A New Factor from E6-Mod to E7-Mod

TL;DR

This paper introduces a novel polynomial representation of the Lie algebra E7, constructs a functor from E6-modules to E7-modules, and explores conditions for irreducibility, with potential applications in quantum field theory and PDEs.

Contribution

It presents a new polynomial representation of E7, a functor from E6-modules to E7-modules, and conditions for irreducibility, extending the understanding of E7 representations.

Findings

New polynomial representation of E7 on 27 variables

Construction of a functor from E6-Modules to E7-Modules

Conditions for irreducibility of the resulting modules

Abstract

We find a new representation of the simple Lie algebra of type $E_7$ on the polynomial algebra in 27 variables, which gives a fractional representation of the corresponding Lie group on 27-dimensional space.

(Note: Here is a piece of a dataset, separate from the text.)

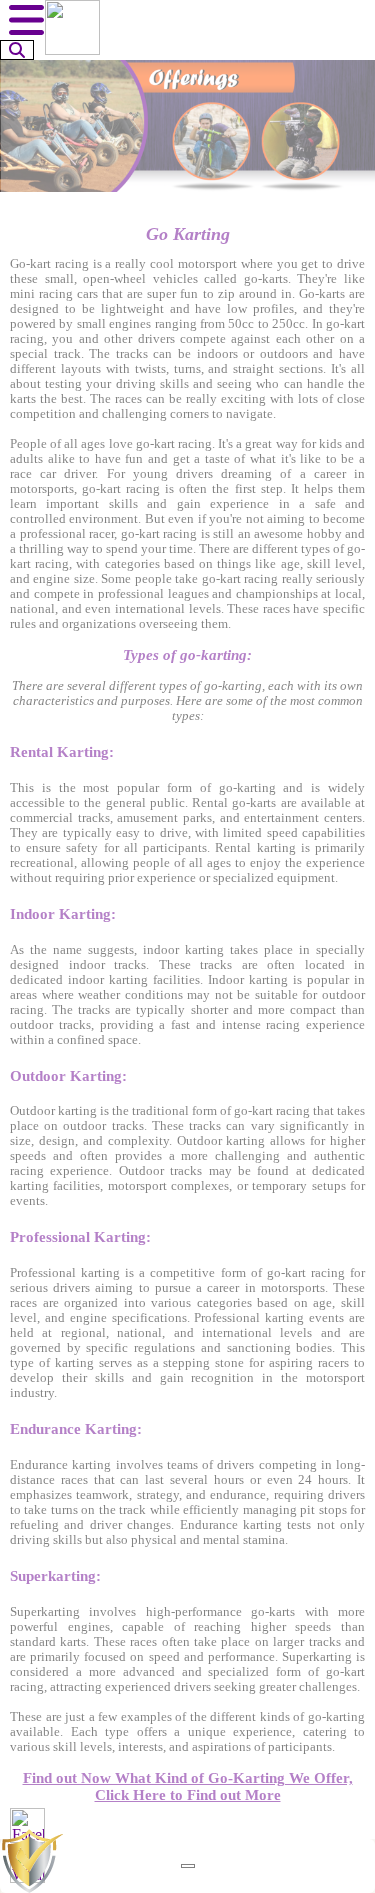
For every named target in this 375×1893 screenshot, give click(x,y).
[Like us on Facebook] (27, 1825)
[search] (17, 50)
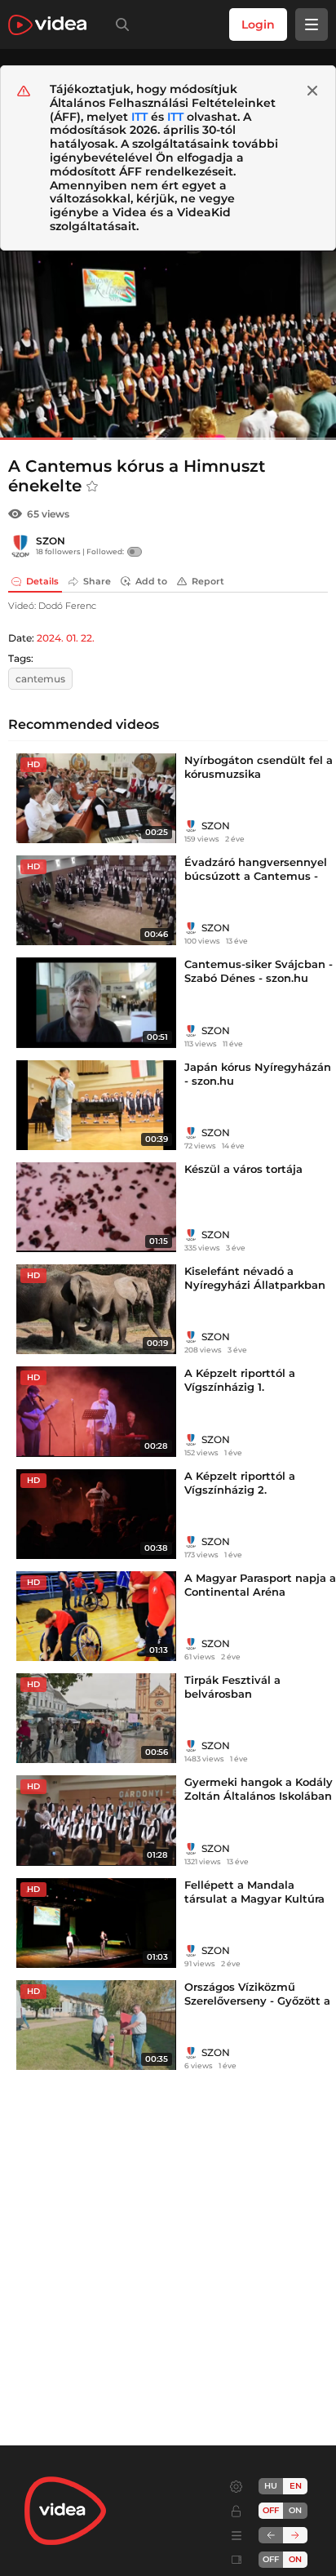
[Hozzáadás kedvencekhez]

Using this representation and Shen's idea of mixed product, we construct a functor from $E_6$-{\bf Mod} to $E_7$-{\bf Mod}. A condition for the functor to map a finite-dimensional irreducible $E_6$-module to an infinite-dimensional irreducible $E_7$-module is obtained. Our general frame also gives a direct polynomial extension from irreducible $E_6$-modules to irreducible $E_7$-modules. The obtained infinite-dimensional irreducible $E_7$-modules are $({\cal G},K)$-modules in terms of Lie group representations. The results could be used in studying the quantum field theory with $E_7$ symmetry and symmetry of partial differential equations.